第漆話

 蝉の合唱が響く。

 山に、森に、村に、街に、家々に。

 どんなに耳を閉ざしても、その音は鼓膜を叩き続ける。

 運命と同じように。



「……ぬぅ」


 うちの布団はこんなに固かっただろうか? 頬に感じるひんやりとした冷たさ。

 違う。これは布団じゃない。地面だ。

 はなは呻きながら体を起こし、おかしくなった筋を元に戻そうと腕やら肩やらを回した。


「……ここは」


 泣き疲れて眠ったところまでは覚えている。

 そのあとで眠ったまま屋敷の外に出たのなら、医者に診てもらった方がいいかもしれない。

 そんなことを考えていたが、すぐにやめた。

 霧の向こうに見える人影に見覚えがある。彼は、屋敷の傍にはいない。よって、これは夢だ。

 それも、作為的に見せられている夢だ。


「――久し振り」

「久し振り」


 こんなにも堅いやり取りはここ最近したことがなかった。

 だが、なぜだ。自分はともかく、シンまで堅い態度をとっているような気がする。

 向こうから歩いてきたシンは、驚いたことに前会った時よりもやつれていた。

 シンはもう人ではない。ゆえに、外見的な変化は起こらないと思っていたのだが、それは大きな間違いだったらしい。


「ひどい顔をしているね」

「父様が、亡くなったから」

「っ」


 意外とあっさり口にできてしまった。父親の急死を。

 きっとそれは、兄の持ち込んだ話が原因だ。兄の件がなければ、確実に父のことは口にできなかっただろう。

 シンは一瞬狼狽えるような素振りを見せたが、はなが落ち着いていることから特に慰めの言葉をかけてくることもなかった。


「そうか……まだお若かっただろうに」

「うん。急な病だったから。年齢は関係ないって」

「そうか……」


 はなは眉を寄せた。

 おかしい。

 いつものシンは、どんなにはなが大丈夫そうに振る舞っていても、何かしらの言葉をかけてくる。それなのに今日はどこか冷たい。


「……シンの方こそ、どうしたの?」

「え?」

「最近、夢には来なかったのに、急に来たから」


 地面に座り込んでいるはなの傍らに立ったままというのも、なんだか変だ。普段なら座って視線を合わせてくる。

 妙な違和感で、ざわざわと胸の奥が疼いた。


「……はな」


 シンは、はなを見ることなく告げた。


「もう、来るな」


 唐突な言葉に、はなの理解が遅れる。

 理解して見上げたときにはもう霧が深くなっていて、シンの姿は目に映らない。

 急激に遠のいていく意識。

 屋敷のベッドの上で目を覚ましたはなは、ぽつんと声を漏らすことしかできなかった。


「……え?」



 瞼を持ち上げても誰もいない。……予定だった。


「おはよう」


 今は実体化を解いて寝ているはずの精霊が、相変わらずの無表情で顔を覗き込んでいた。

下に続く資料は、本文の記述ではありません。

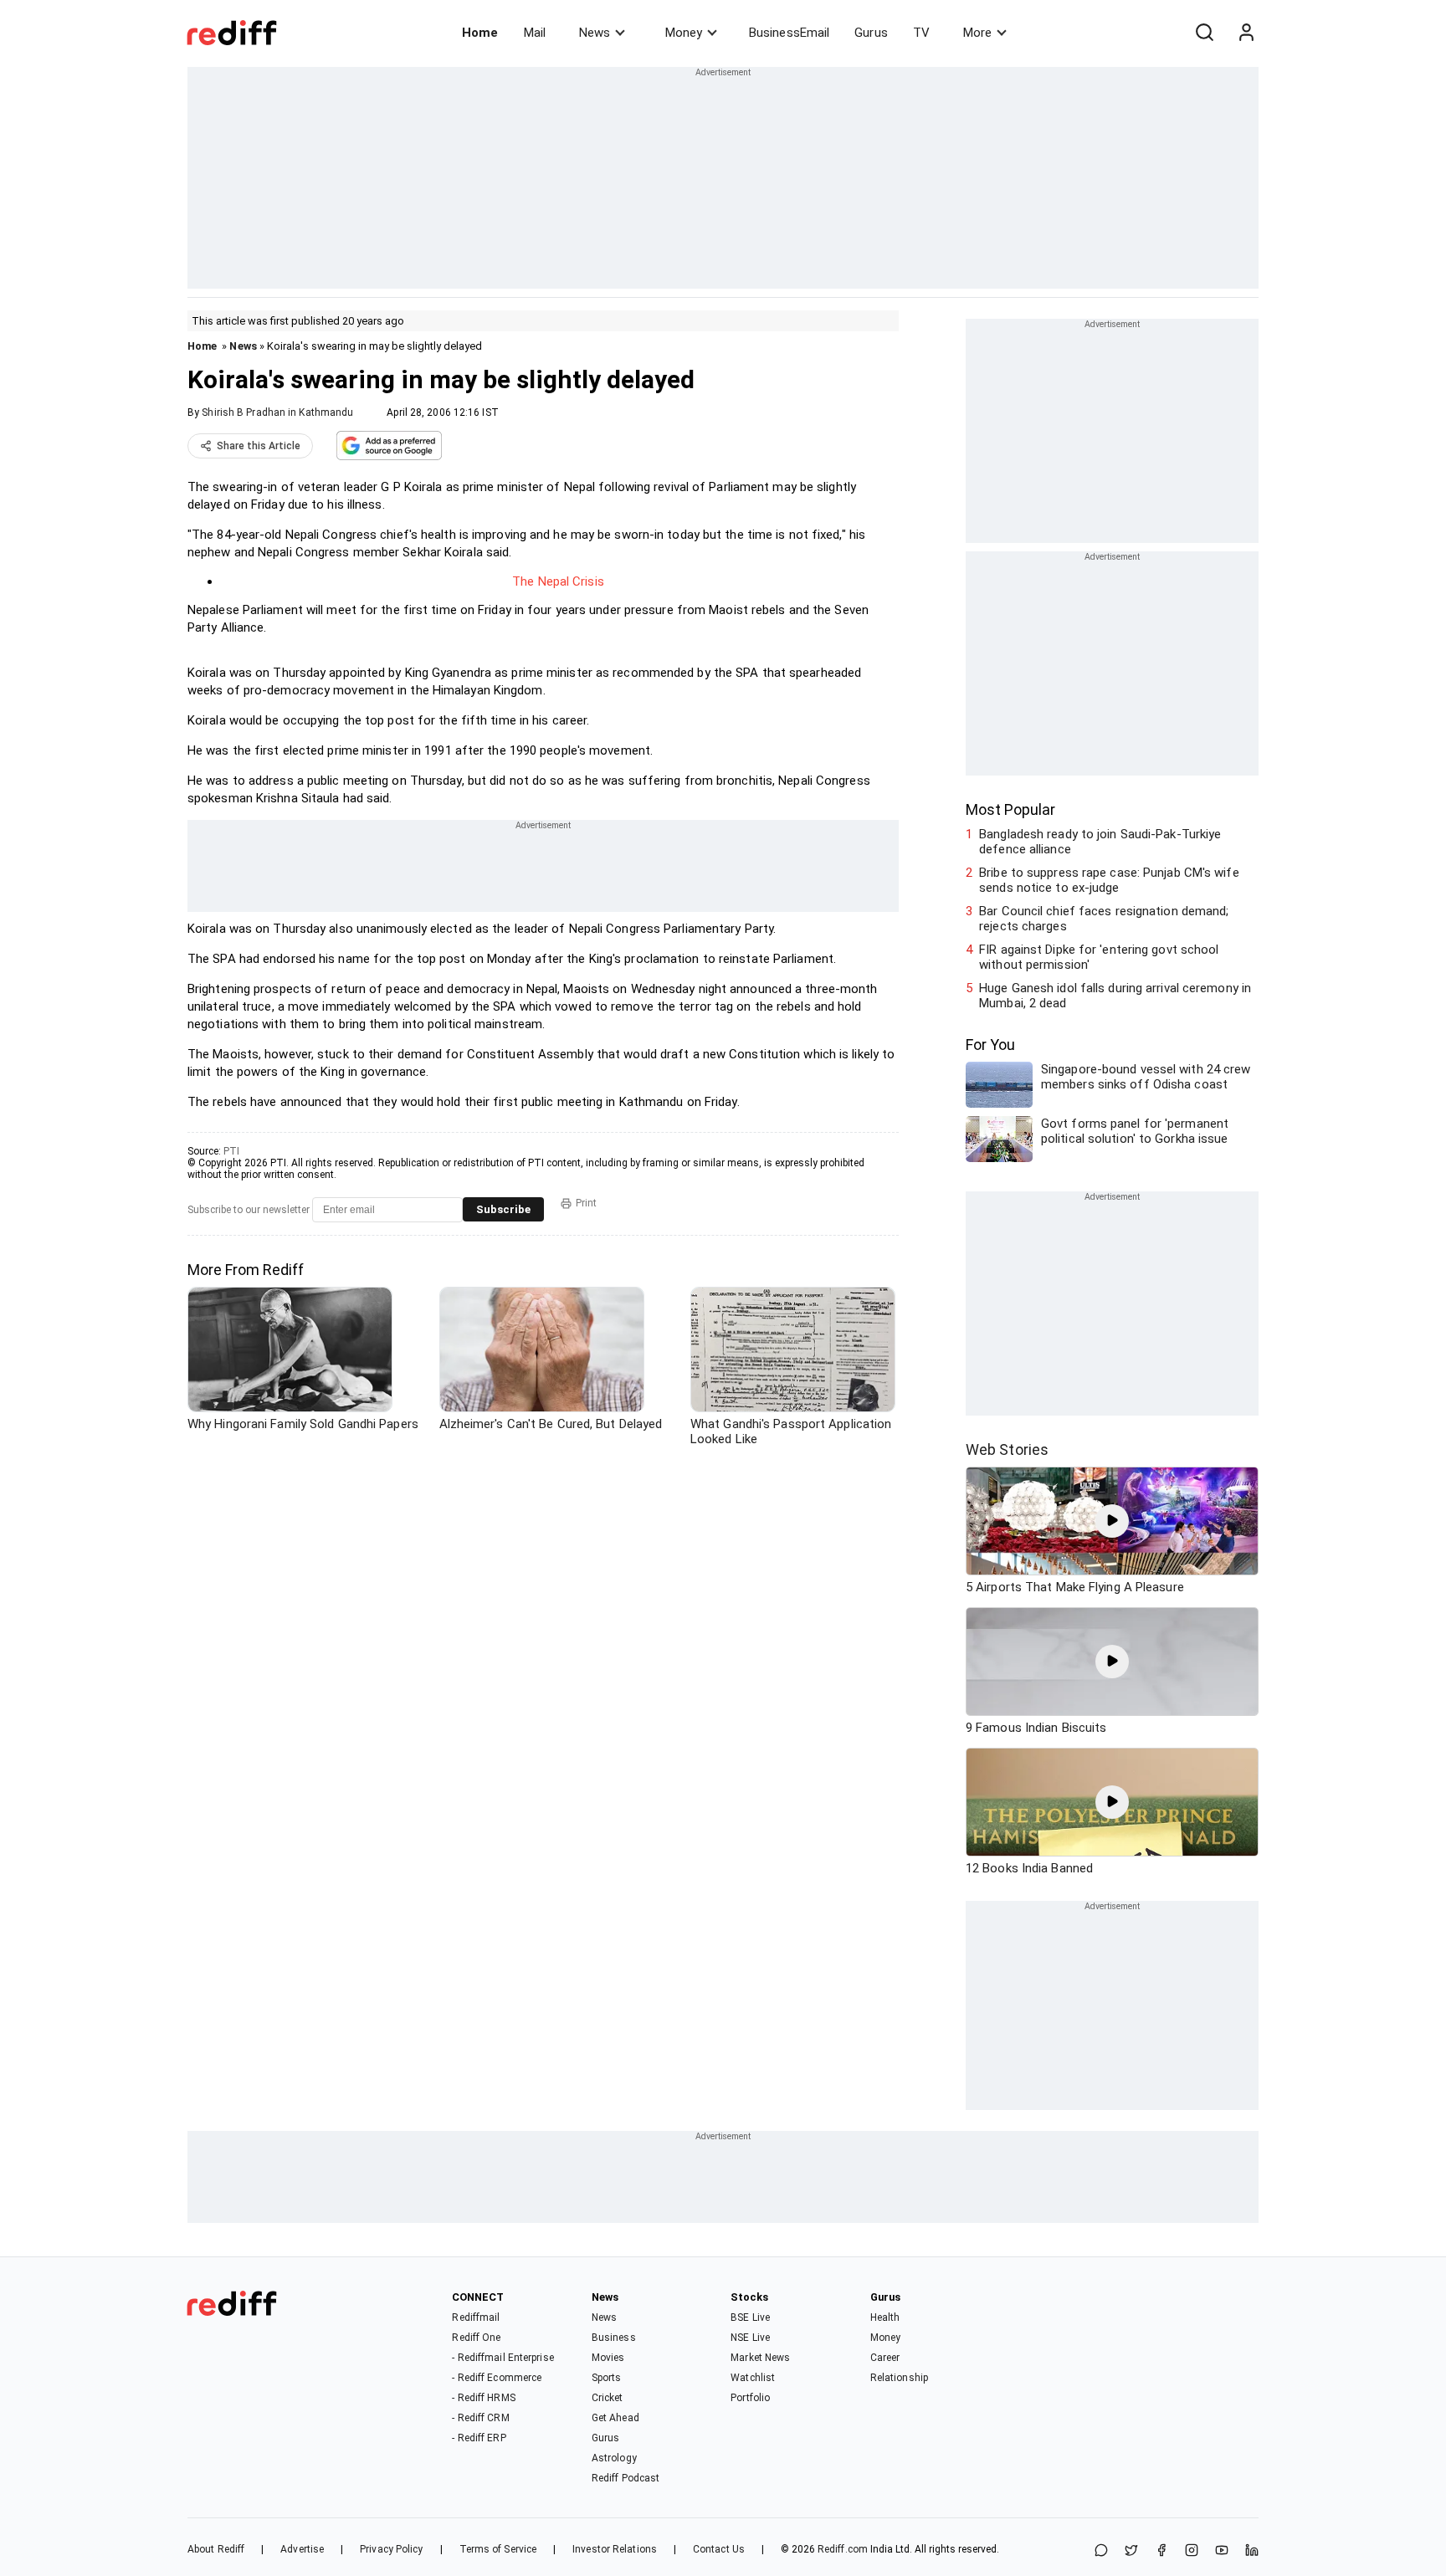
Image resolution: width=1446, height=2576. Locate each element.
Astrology (614, 2458)
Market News (760, 2357)
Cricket (607, 2398)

「こっちはこうやって体力も霊力も想定外に消費しているというのに、礼の一つもないわけ」

「その言葉を聞いたら礼なんか言えないだろう?」


 シンは横になってはいない。岩の上で座禅を組んでいた。

 意識を他人の夢に潜り込ませるというのは力の消費が激しい。全身に疲労と倦怠感が蓄積していた。


「雪の。今は休眠期だろう? よく顕現できたね」

「完全体じゃないこの姿なら実体化可能だった。今まで試す気もなかったから、新発見」


 自分自身のことにすら興味が薄いというのは、いささか問題ではないだろうか。


「その顔を見る限り、一方的で図々しい別れ方をしてきたようね」

「ひどいね」

「否定しないところから謝る必要はないとみた」


 少し誇らしげな顔に一発見舞ってもいいだろうか。

 シンから苛立ちを感じ取ったのか、雪のはさっと身を引いた。


「暴力反対」

「……はぁ。何しに来たんだい?」

「挨拶よ」


 珍しく真剣な口調だ。

 雪のはシンを見上げて、はっきりと言った。


「次の冬にはもう、いないだろうから」


 そうだ。自分は、おそらく次の冬は迎えられないのだ。

 雪のはそれを察して、わざわざ休眠を中断してまで顔を出してくれたというのか。

 すとんと、雪のがシンの傍に膝を抱えて座った。


「相手が大切なら、大切なほど、きちんと伝えるべきなのよ。……忘れないで」


 雪のの姿が徐々に薄れ始める。

 無理矢理起きたものの、やはり季節外れの活動は厳しいのだ。本人の意思とは関係なく、体が眠りに堕ちていく。


「限界ね。……さようなら」


 雪のが消えた後、シンは大きく溜息を吐き、前髪を掻き揚げた。


「……尤も、だな」


 最後まで、雪のの言うことは正論だった。